---
title: "dataframe manipulation"
---

- dataframe examples [pandas](https://pandas.pydata.org/docs/user_guide/index.html){target="_blank"}
- dataframe examples [polars](https://docs.pola.rs/){target="_blank"}
- download [jupyter notebook](pyws02-1-data-analysis.ipynb)

## read and explore data

Here is an analysis of your code, separated into logical steps with each step in its own code chunk, followed by explanations:

### 1. Import necessary libraries

In [None]:
import seaborn as sns
import pandas as pd

**Explanation:**  
This step imports the required libraries for the script. `seaborn` is a data visualization library that provides built-in datasets, and `pandas` is used for data manipulation and analysis.
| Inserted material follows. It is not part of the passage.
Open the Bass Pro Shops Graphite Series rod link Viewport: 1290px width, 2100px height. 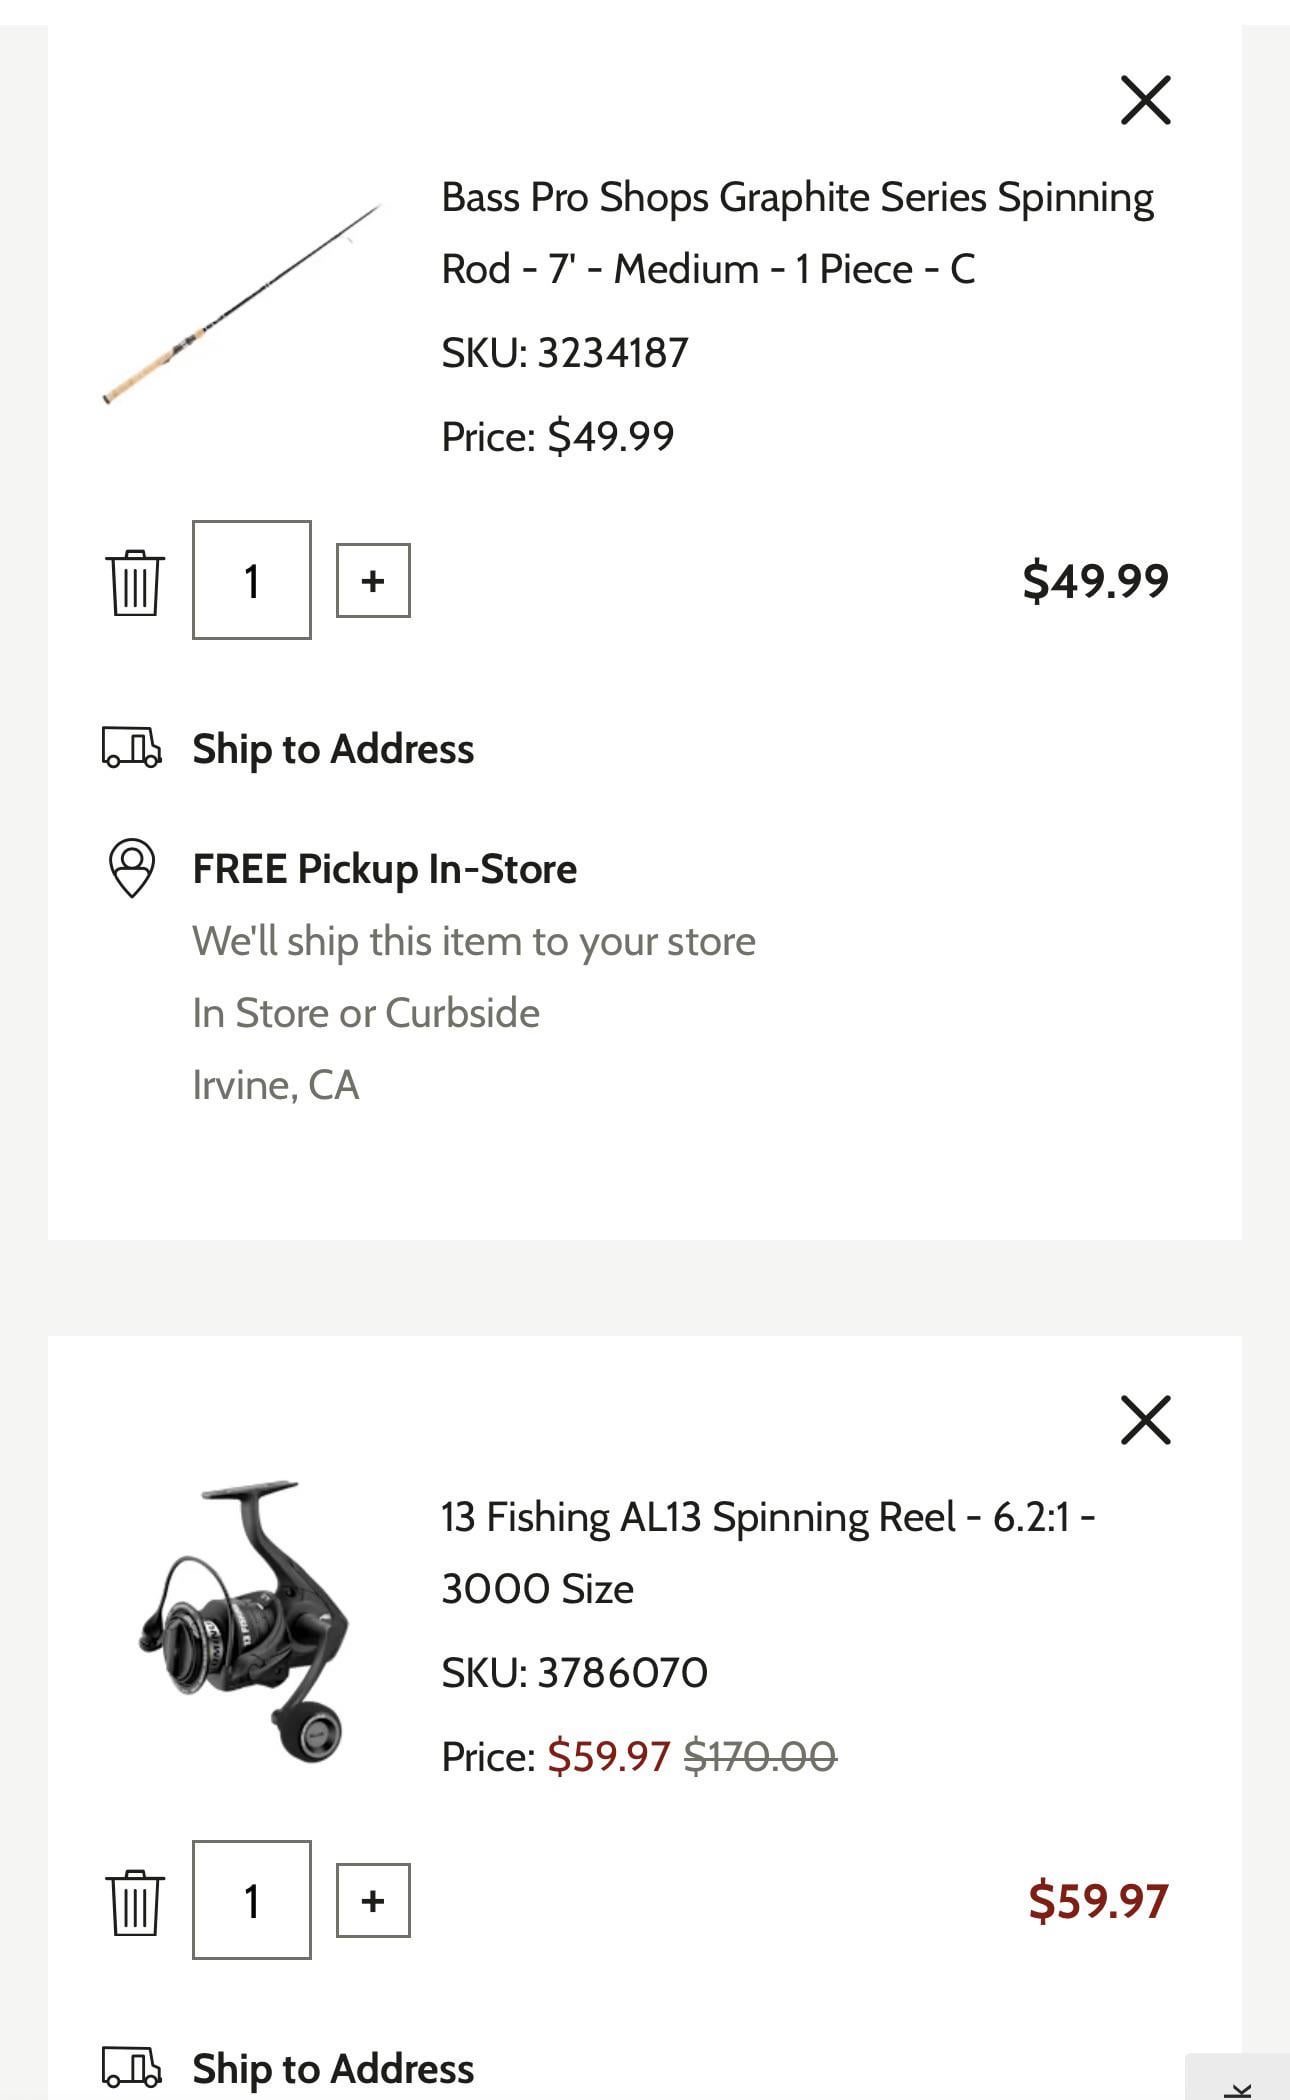[x=797, y=233]
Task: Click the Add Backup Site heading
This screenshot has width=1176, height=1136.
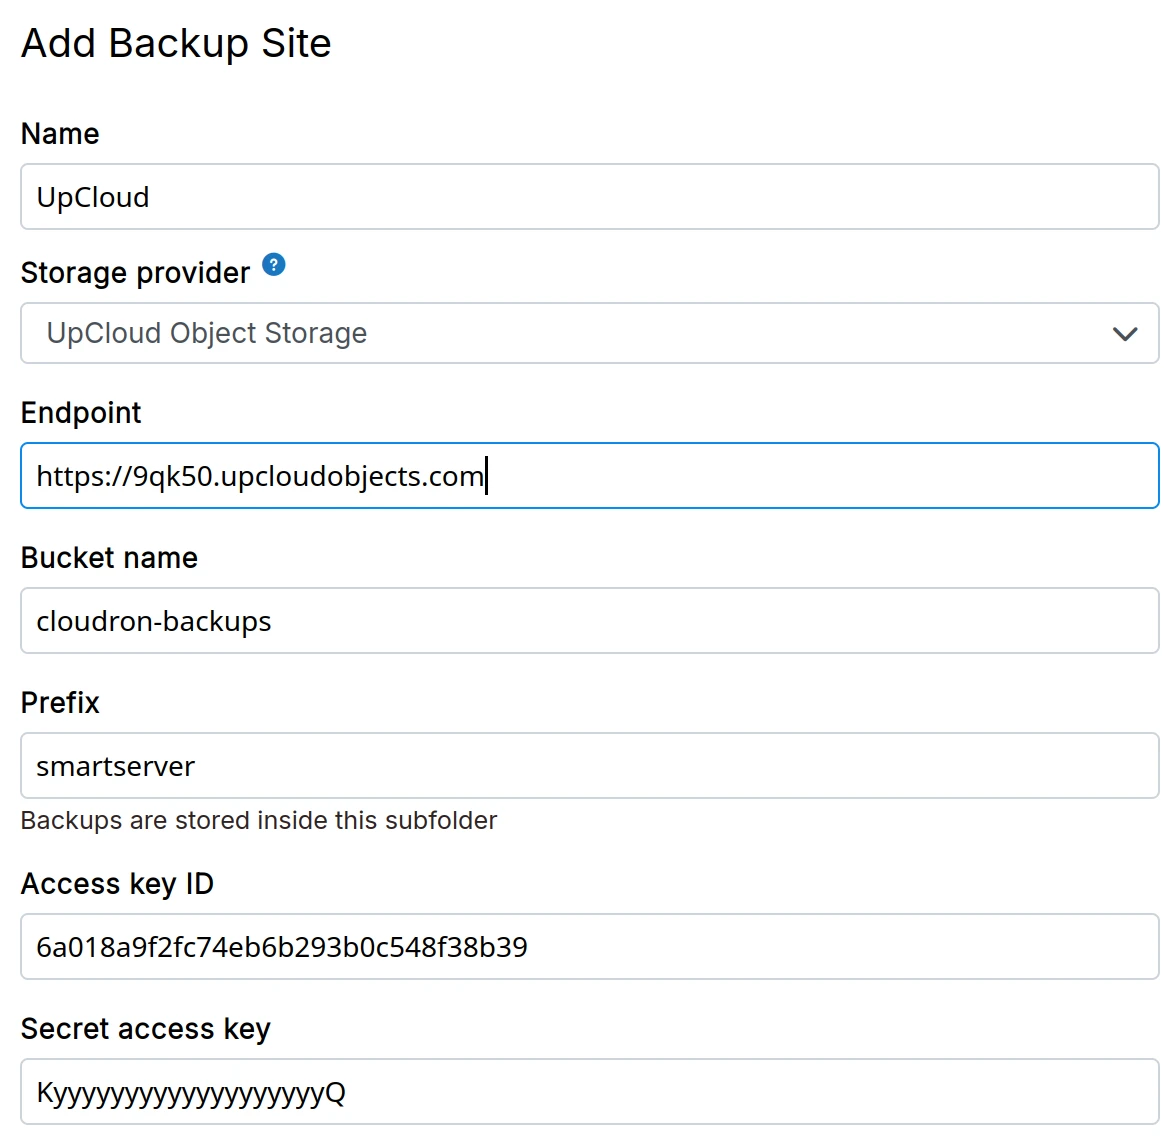Action: (x=176, y=43)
Importing these libraries allows the script to use their functions, such as loading a dataset and manipulating DataFrames.

---

### 2. Load the dataset and select specific columns

In [None]:
df = sns.load_dataset("penguins")
df_selected = df[['body_mass_g', 'bill_length_mm', 'bill_depth_mm', 'flipper_length_mm', 'island']]

**Explanation:**  
Here, the `penguins` dataset from Seaborn is loaded into a Pandas DataFrame (`df`). The next step selects specific columns of interest (`body_mass_g`, `bill_length_mm`, `bill_depth_mm`, `flipper_length_mm`, and `island`) and stores them in `df_selected`. These columns represent both the dependent and independent variables used for further analysis.

---

### 3. Rename selected columns for easier reference

In [None]:
df_renamed = df_selected.rename(columns={
    'body_mass_g': 'dep_var', 
    'bill_length_mm': 'indep_var_1', 
    'bill_depth_mm': 'indep_var_2', 
    'flipper_length_mm': 'indep_var_3', 
    'island': 'indep_var_4'
})

**Explanation:**  
This step renames the columns of `df_selected` to more generic names for easier reference. The dependent variable (`body_mass_g`) is renamed to `dep_var`, and the independent variables are renamed to `indep_var_1`, `indep_var_2`, `indep_var_3`, and `indep_var_4` (for `island`). This renamed DataFrame (`df_renamed`) is used for subsequent analysis.

---

### 4. Save the renamed DataFrame as a TSV file

In [None]:
output_file_path = '/home/sol-nhl/rnd/d/quarto/osm-cda/csv/data.tsv'
df_renamed.to_csv(output_file_path, sep='\t', index=False)

**Explanation:**  
The renamed DataFrame is saved to a TSV (tab-separated values) file at the specified path. The `to_csv()` method is used with the `sep='\t'` argument to ensure that the file is saved in TSV format. The `index=False` option prevents the DataFrame index from being written to the file.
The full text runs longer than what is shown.